If anyone knows how I can get around this, OR has another way of automatically checking and cleaning out my link database, it would be greatly appreciated:

well: here we go:





<?php
#This script has been developped by Nenad Motika [[email protected]]
#Please feel free to use it and to contact me for any reason

$linkovi = fopen("links.html","a");
fwrite($linkovi,"<!doctype html public \"-//W3C//DTD HTML 4.0 Transitional//EN\">");
fwrite($linkovi,"<html>\n<head>\n<title>Link checker results</title>\n");
fwrite($linkovi,"<meta http-equiv=\"Content-Type\" content=\"text/html; charset=iso-8859-2\">");
fwrite($linkovi,"</head>\n <body bgcolor=white>");
fclose ($linkovi);

$db = mysql_connect("localhost", "root", "");
mysql_select_db("database",$db);
$result = mysql_query("SELECT * FROM tbllinks order by link_id asc;",$db);
$n = mysql_num_rows($result);
for ($i=0;$i<$n;$i++){
$linkovi = fopen("links.html","a");
$urlid=mysql_result($result,$i,"link_id");
//$urlid = 986;
$URL=mysql_result($result,$i,"link_url");
//$URL = "http://www.pakfriet.be/";
$URLInfo = parse_url($URL); 



//$DocumentPath = ($URLInfo["path"])?$URLInfo["path"]:"/"; 
if (!isset($URLInfo["path"]))
{
$URLInfo["path"]= "/";
}
$DocumentPath = $URLInfo["path"];


//print_r($URLInfo);
//exit;

if (isset($URLInfo["query"]))
$DocumentPath = $DocumentPath."?".$URLInfo["query"]; 
//$DocumentPath = ($URLInfo["path"]);
else
unset($URLInfo["query"]);
$conn = fsockopen($URLInfo["host"], 80, &$errno, $errstr, 30); 
if ($conn) 
{ 
$host=$URLInfo["host"];
fwrite ($conn, "HEAD ".$DocumentPath." HTTP/1.0\r\nHost: $host\r\n\r\n"); 
$sadrzaj= fgets($conn,22);
$ok="200 OK";
$status=strrchr($sadrzaj,$ok);
$greska=substr($sadrzaj,9,3);
if (!$status) {fwrite($linkovi,"<a href=\"update.php?I=$urlid&URL=$URL\" target=\"anyframe\">$URL</a><br>\n");}
fclose($conn); 
} 
fclose ($linkovi);
}
mysql_close();
$linkovi = fopen("links.html","a");
fwrite($linkovi,"</body></html>");
fclose ($linkovi);

?>
</body>
</html>


----------



## ramandeep000 (Jun 14, 2012)

You can do this using curl library...it saves lots if bandwidth.See this Function.

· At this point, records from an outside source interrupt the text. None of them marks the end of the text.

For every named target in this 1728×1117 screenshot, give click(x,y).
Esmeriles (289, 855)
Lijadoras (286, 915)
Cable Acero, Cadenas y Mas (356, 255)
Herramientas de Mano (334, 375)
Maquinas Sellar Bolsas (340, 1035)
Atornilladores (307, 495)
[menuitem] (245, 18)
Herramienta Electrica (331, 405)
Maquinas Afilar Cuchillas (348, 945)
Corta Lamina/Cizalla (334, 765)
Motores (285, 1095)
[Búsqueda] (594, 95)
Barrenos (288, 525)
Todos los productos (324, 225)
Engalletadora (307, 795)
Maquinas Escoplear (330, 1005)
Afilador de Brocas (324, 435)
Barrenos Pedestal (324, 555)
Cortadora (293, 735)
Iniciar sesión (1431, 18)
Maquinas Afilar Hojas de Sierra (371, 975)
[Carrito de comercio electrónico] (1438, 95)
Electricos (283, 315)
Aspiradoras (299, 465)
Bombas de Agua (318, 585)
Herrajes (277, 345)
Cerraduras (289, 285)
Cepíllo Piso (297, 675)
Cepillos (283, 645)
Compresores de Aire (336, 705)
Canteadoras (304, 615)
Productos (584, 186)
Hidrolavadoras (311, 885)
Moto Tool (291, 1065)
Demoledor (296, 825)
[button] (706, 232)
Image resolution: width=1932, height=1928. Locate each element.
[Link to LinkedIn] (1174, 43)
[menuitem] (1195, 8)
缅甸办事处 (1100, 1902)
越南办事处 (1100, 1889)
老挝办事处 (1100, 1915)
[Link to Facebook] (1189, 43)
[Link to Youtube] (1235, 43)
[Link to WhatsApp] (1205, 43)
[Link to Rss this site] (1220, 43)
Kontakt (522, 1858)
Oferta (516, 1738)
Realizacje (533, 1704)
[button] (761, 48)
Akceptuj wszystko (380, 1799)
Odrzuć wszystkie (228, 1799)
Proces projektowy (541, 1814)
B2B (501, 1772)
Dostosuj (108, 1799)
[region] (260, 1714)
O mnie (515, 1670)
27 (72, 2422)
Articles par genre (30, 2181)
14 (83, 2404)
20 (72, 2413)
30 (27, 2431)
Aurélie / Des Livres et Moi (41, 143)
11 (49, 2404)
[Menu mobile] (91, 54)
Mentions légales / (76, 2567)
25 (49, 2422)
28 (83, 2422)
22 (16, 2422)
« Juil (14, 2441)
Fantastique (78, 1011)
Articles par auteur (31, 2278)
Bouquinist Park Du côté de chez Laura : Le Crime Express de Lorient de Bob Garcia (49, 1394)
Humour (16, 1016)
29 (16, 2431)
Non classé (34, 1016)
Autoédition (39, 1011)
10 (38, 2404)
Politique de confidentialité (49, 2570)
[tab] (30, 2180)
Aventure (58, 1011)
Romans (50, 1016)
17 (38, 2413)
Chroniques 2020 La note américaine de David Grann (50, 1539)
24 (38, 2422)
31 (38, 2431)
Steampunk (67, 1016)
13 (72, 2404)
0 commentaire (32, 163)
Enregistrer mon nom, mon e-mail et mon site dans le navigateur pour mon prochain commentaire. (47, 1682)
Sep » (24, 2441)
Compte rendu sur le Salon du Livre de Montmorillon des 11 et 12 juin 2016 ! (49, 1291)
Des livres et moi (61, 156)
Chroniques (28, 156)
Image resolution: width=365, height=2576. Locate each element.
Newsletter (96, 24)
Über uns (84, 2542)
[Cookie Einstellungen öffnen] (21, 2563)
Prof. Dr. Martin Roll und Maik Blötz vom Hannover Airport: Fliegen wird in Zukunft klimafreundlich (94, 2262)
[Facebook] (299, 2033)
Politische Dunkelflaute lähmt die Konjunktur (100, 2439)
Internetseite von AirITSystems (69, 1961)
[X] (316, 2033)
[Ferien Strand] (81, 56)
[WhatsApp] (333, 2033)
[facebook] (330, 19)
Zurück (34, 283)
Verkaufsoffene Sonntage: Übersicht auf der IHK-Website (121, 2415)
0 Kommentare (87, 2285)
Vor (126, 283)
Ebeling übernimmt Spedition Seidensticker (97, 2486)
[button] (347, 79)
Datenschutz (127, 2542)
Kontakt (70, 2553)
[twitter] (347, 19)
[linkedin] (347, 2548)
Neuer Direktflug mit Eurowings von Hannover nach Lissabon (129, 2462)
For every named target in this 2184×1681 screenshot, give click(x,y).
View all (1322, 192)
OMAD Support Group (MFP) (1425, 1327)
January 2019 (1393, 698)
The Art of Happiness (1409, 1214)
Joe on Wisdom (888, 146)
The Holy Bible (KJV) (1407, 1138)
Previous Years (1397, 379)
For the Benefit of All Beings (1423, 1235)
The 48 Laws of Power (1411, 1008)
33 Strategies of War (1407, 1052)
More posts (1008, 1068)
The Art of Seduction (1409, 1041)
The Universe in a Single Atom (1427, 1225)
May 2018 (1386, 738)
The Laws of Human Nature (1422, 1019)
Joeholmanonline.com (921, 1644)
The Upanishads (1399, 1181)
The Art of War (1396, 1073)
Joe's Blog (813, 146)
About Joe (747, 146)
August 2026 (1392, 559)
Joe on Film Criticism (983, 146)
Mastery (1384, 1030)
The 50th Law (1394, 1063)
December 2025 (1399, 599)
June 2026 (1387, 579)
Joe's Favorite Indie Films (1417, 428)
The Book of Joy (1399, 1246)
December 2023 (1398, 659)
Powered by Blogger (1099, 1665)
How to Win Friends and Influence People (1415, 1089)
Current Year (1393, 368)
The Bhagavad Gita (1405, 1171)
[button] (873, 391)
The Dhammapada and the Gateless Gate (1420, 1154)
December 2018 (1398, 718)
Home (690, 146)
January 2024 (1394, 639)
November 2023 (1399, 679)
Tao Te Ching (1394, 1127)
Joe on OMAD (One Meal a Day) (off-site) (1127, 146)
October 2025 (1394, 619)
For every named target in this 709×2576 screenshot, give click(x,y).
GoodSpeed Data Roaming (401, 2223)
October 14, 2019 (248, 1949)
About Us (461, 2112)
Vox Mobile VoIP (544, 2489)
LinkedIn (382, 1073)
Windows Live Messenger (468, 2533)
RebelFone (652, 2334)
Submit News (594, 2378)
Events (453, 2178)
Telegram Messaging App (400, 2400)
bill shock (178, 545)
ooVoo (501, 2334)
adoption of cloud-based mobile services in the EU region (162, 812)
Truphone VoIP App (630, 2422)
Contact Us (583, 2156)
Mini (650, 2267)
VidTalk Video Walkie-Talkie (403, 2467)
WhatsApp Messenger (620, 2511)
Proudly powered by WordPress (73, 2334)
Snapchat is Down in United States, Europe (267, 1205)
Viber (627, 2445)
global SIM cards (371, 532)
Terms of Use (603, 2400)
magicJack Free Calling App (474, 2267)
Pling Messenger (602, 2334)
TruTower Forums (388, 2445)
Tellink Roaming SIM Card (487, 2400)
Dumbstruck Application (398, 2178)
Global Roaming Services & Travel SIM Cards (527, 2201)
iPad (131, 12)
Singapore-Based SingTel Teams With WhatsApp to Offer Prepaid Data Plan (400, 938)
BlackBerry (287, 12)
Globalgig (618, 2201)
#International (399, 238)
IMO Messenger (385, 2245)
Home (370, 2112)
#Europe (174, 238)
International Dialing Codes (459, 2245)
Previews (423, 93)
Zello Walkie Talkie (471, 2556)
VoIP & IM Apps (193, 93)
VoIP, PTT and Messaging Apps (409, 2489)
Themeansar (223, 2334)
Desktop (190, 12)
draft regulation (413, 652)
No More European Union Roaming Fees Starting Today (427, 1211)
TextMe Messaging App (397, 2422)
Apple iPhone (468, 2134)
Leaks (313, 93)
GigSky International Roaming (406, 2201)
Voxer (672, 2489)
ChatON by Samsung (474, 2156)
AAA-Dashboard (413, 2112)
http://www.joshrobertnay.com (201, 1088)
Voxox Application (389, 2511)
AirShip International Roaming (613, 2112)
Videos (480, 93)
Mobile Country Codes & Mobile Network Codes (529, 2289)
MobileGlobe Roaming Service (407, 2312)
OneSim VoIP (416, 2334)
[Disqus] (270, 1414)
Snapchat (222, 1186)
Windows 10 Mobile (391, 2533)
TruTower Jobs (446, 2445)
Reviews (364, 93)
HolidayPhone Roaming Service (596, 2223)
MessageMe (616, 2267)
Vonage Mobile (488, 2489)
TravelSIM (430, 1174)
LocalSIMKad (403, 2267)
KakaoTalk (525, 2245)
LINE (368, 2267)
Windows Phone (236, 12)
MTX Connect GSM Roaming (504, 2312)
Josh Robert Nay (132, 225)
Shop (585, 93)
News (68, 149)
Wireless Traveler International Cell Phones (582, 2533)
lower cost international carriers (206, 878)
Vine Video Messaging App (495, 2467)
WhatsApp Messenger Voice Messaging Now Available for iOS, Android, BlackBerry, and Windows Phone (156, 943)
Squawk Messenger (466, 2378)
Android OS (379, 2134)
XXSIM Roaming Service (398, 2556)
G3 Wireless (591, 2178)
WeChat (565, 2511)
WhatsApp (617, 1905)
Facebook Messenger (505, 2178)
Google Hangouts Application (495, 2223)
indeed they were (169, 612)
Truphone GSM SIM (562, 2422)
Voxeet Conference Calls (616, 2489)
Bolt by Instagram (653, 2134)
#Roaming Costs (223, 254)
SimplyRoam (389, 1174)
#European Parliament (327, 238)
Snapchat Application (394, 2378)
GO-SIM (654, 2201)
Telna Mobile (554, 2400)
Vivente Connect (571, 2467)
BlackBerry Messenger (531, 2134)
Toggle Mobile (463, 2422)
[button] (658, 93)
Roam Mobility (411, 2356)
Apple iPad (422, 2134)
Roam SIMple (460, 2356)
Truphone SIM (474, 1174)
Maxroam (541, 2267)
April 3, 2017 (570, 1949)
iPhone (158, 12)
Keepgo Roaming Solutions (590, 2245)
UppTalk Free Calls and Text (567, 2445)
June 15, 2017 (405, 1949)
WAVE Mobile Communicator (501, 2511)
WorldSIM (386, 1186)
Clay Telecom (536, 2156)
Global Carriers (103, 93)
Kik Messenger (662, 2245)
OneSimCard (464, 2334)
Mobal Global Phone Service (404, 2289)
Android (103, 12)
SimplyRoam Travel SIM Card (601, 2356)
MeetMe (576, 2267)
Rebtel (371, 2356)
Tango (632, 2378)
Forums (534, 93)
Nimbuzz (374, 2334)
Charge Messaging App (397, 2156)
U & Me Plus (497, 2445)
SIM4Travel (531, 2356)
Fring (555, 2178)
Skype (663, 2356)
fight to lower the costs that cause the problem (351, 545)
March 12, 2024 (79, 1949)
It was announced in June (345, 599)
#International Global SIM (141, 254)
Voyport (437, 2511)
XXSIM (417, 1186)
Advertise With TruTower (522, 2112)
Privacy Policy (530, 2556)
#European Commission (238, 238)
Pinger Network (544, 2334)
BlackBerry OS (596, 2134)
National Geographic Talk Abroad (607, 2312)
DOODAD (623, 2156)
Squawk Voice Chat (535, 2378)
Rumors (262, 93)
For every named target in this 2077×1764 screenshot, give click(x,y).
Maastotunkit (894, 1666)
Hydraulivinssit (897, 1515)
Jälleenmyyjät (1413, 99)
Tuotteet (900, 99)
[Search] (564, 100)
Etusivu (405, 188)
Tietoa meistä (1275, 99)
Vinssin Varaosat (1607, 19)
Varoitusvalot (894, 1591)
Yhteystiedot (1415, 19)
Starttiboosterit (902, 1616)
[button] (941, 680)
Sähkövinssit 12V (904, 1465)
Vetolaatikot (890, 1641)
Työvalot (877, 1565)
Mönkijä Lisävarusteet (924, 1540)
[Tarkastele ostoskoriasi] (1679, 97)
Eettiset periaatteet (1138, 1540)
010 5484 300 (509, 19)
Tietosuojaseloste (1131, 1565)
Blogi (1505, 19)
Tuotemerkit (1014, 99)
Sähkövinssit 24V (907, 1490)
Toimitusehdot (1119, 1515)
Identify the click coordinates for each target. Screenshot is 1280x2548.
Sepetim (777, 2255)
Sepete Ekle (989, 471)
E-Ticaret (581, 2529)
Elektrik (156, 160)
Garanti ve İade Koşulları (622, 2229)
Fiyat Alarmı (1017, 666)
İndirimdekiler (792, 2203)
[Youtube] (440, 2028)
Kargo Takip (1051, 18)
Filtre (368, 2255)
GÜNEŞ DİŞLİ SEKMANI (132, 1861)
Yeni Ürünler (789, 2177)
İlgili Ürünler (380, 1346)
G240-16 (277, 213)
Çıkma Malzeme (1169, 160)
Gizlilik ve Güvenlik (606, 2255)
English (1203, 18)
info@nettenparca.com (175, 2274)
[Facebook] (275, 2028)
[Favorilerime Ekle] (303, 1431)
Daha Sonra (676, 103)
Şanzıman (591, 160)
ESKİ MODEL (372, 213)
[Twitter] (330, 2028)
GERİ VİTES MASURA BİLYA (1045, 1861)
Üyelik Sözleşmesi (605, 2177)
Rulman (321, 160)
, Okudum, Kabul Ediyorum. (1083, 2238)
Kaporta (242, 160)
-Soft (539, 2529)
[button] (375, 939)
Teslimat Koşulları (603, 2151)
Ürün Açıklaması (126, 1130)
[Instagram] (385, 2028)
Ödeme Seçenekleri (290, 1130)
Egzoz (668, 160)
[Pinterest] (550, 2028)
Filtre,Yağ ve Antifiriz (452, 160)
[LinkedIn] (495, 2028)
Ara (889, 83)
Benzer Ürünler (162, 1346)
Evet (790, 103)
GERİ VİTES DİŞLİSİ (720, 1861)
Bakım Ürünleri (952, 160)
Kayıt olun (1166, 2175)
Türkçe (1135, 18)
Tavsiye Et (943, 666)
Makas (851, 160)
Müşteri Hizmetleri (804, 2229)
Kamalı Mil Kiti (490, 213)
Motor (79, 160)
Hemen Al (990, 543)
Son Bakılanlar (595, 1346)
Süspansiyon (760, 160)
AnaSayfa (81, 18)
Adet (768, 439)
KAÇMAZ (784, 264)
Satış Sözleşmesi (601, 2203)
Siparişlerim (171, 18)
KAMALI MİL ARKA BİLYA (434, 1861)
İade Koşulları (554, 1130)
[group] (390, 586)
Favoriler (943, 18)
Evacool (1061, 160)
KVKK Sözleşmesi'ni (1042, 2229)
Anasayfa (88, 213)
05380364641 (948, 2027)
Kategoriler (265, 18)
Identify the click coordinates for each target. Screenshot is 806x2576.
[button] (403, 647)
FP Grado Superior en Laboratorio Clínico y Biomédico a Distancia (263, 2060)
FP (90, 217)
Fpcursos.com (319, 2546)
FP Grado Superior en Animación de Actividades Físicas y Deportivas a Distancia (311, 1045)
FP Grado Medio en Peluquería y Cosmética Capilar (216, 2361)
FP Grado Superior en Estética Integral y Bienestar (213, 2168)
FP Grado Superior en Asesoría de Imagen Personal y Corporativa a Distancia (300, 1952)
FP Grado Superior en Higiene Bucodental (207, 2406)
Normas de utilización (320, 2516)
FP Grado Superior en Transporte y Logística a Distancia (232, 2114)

function checklink($url,$timeout=30){
$ch = curl_init();
$url=$link;
$timeout=30;
// set cURL options
$opts = array(CURLOPT_RETURNTRANSFER => true,
CURLOPT_URL => $link, // your URL here
CURLOPT_NOBODY => true, // do a HEAD request only
CURLOPT_TIMEOUT => $timeout); // set timeout
curl_setopt_array($ch, $opts);
curl_exec($ch); // do it!
$output = curl_getinfo($ch, CURLINFO_HTTP_CODE) == 200; // check if HTTP OK
curl_close($ch); // close handle
return $output;
}

For details on usage see the original post here.
Checking Dead Links


----------



## harrietadamz (Jun 18, 2012)

whatever scripting language you use, it has to be supported by your hosting company. You should be able to find some scripts that can do this, or hire a programmer to write something


----------